Pointing records for text and elements

-- BEGIN --

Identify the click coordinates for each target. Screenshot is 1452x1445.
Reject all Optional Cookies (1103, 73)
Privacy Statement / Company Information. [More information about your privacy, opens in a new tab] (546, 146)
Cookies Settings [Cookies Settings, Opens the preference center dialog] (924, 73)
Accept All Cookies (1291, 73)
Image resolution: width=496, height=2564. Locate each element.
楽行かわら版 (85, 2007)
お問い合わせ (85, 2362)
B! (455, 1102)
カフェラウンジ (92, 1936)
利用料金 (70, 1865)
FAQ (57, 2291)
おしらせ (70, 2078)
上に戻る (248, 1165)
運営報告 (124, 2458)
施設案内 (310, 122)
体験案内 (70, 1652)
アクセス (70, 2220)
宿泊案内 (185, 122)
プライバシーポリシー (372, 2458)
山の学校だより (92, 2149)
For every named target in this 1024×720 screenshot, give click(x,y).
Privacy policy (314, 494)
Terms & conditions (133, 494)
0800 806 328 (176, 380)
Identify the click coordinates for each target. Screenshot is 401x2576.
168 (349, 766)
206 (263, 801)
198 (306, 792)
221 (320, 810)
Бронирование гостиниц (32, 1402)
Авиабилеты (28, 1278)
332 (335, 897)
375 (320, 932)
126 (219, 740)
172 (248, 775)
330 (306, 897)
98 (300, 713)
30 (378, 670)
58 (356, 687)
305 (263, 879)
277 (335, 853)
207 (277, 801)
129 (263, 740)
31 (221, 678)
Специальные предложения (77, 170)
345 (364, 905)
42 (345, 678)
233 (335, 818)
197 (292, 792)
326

-- END --

- EXERCISE REQUIREMENTS
Copy out the rows above word for word, covering everything from the line containing "Image resolution: width=496, height=2564." down to the line containing "体験案内 (70, 1652)".

- REPLY
Image resolution: width=496, height=2564. Locate each element.
楽行かわら版 (85, 2007)
お問い合わせ (85, 2362)
B! (455, 1102)
カフェラウンジ (92, 1936)
利用料金 (70, 1865)
FAQ (57, 2291)
おしらせ (70, 2078)
上に戻る (248, 1165)
運営報告 (124, 2458)
施設案内 (310, 122)
体験案内 (70, 1652)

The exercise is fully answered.